Psyche wandered, full of misery, through all countries seeking Amor, while Venus, who had learned besides of the adventure of Amor, in renewed anger sought her rival in order to punish her.

Finally Psyche voluntarily gave herself up to the wrathful goddess, was naturally badly treated and was required to fulfill

  1. As expressed in psychoses.
  2. A "little table sets itself."
  3. It has already been mentioned that certain psychotics experience a quite identical nocturnal embrace of an invisible spouse.

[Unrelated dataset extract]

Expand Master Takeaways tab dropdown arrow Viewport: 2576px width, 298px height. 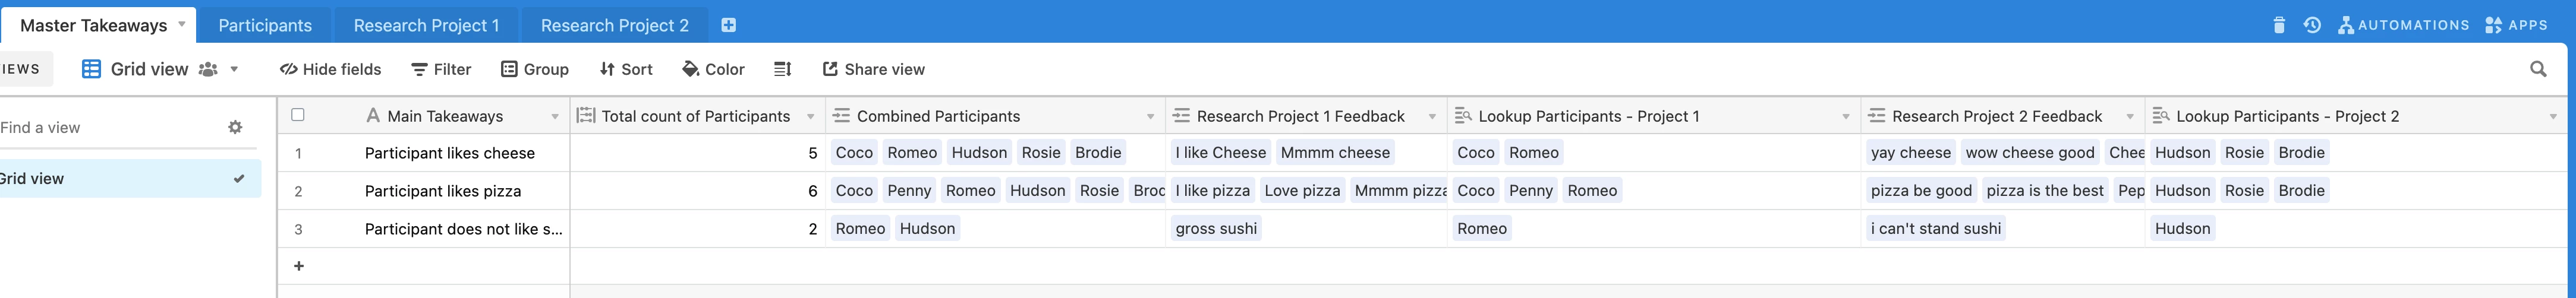tap(182, 24)
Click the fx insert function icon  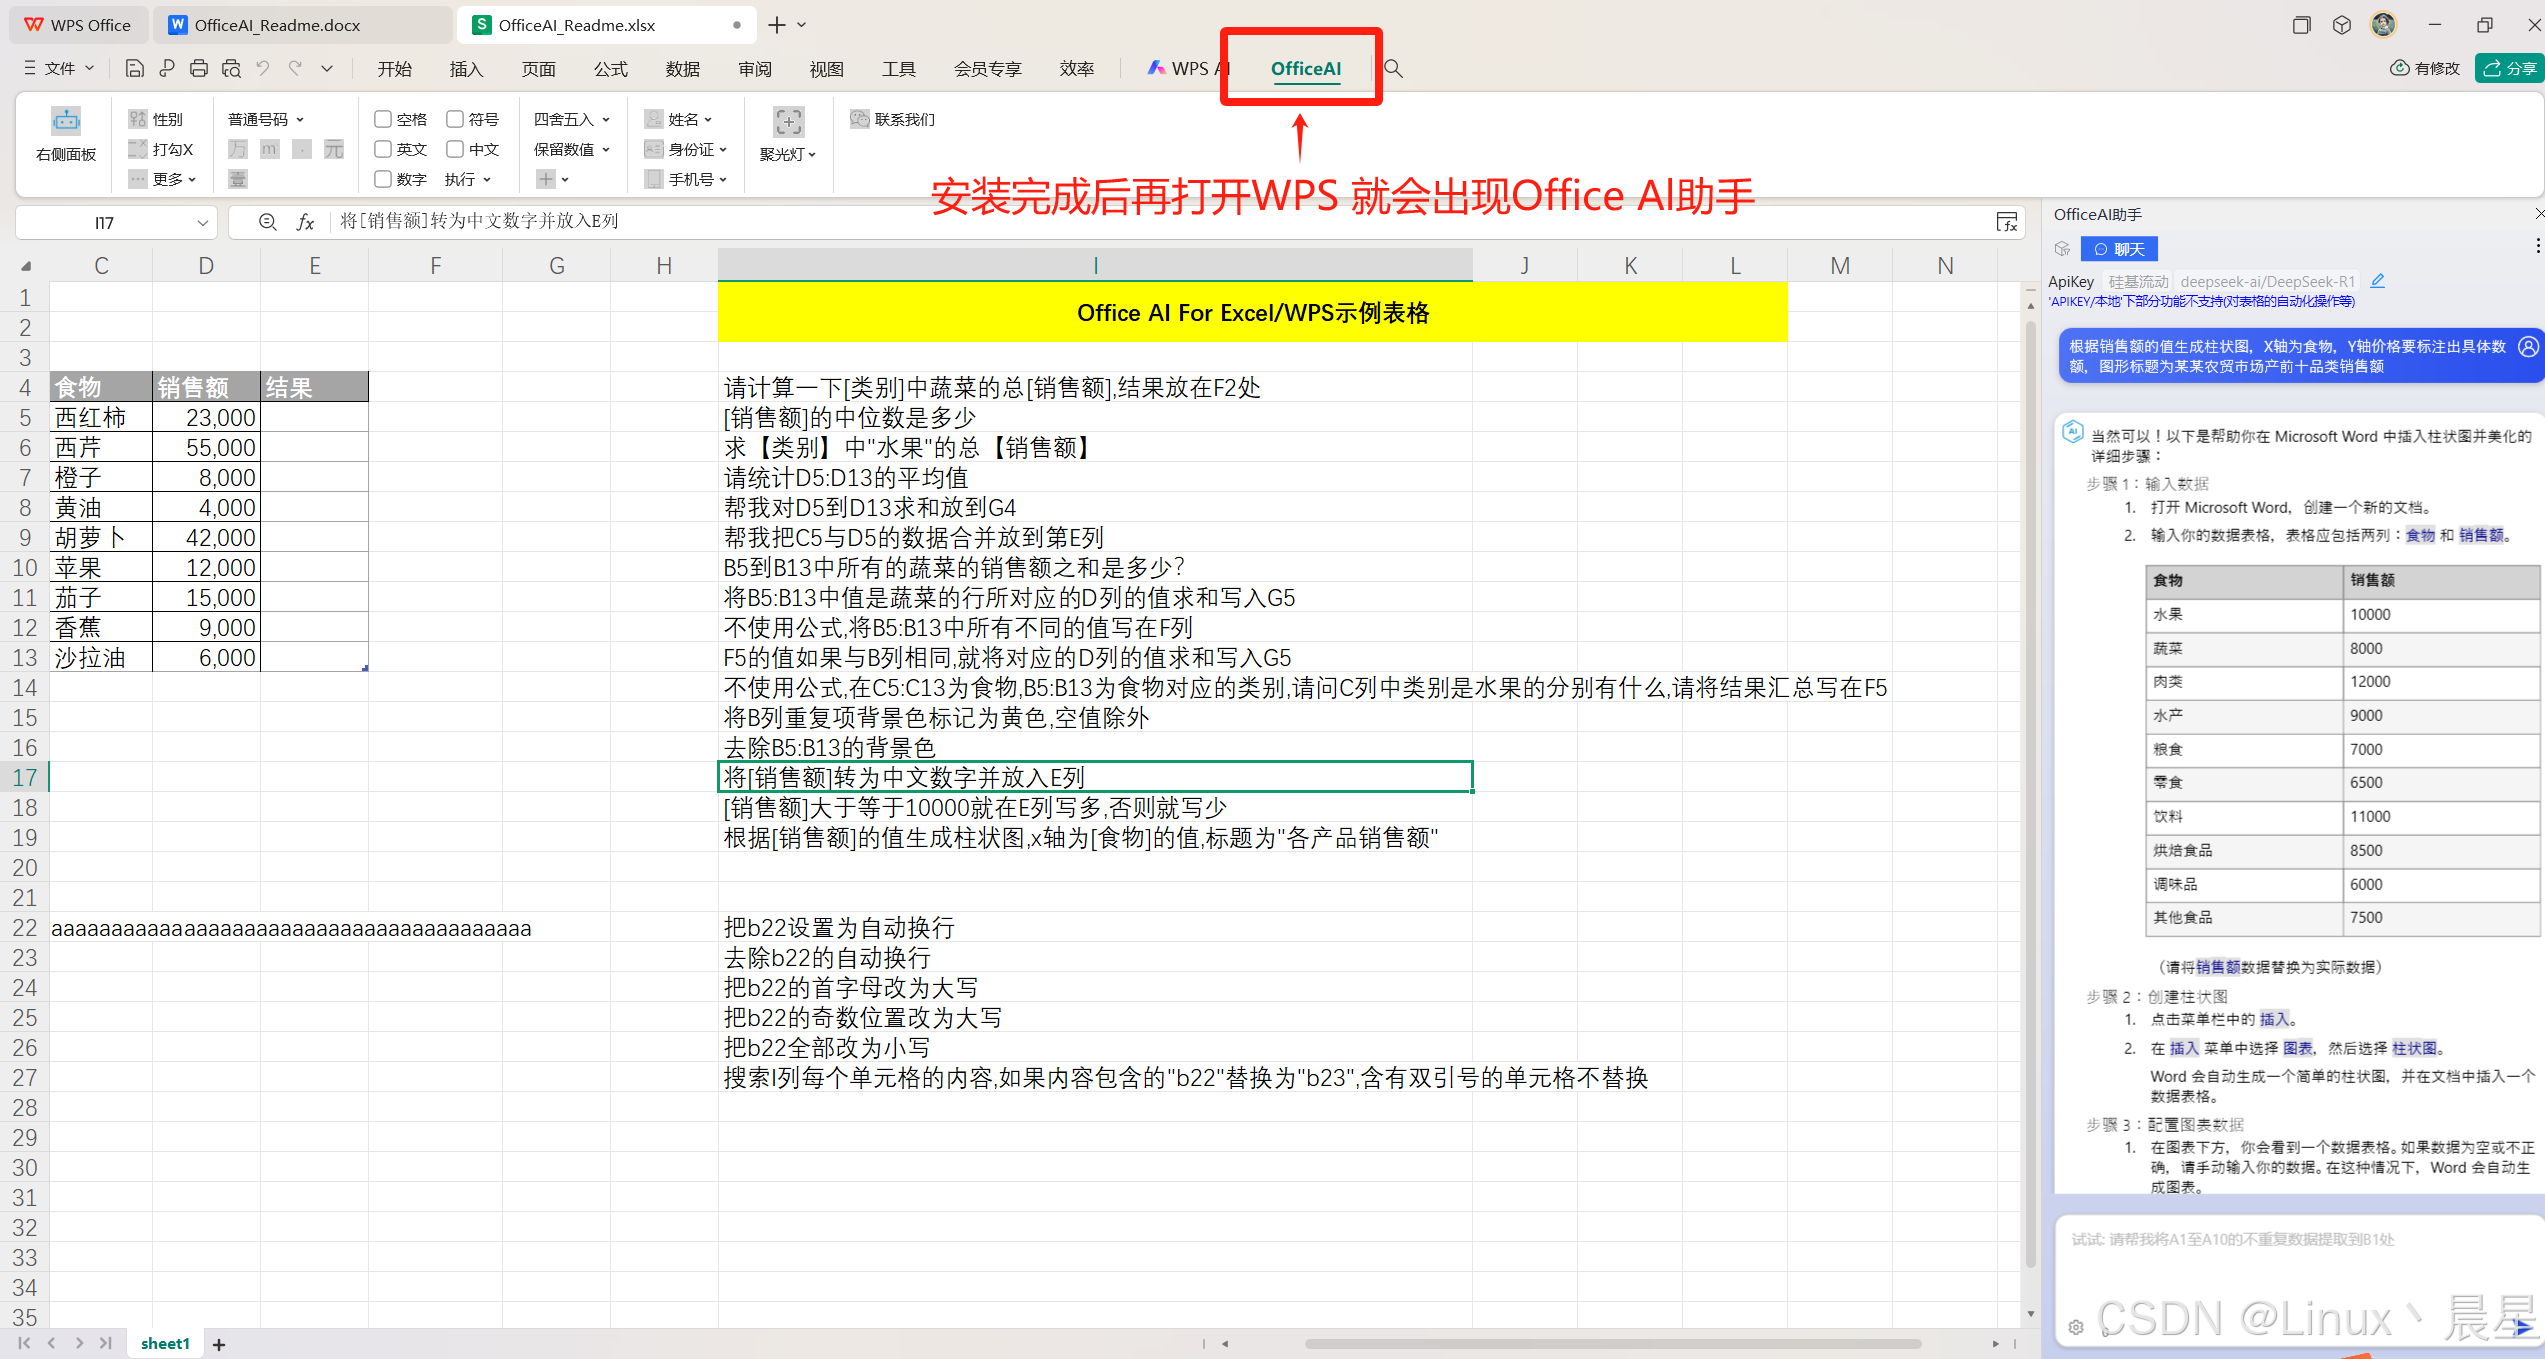tap(306, 222)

  4. This mystic union with the god as a higher being occurs as a psychic, sexual wish structure again and again. The Christian mystic has created wonderful cases of this sort. The painting of Coreggio, "The Mystic Marriage of St. Catherine," in the Louvre, has represented such an event in a charming manner. A comical counterpart suggests itself to me in a similar hallucinatory experience of a patient. She invested the Lord with checkered trousers. These trousers betrayed and led to the track of the youth who in the wish structure of the patient had become God.
  5. We have already met this motive in different fairy tales.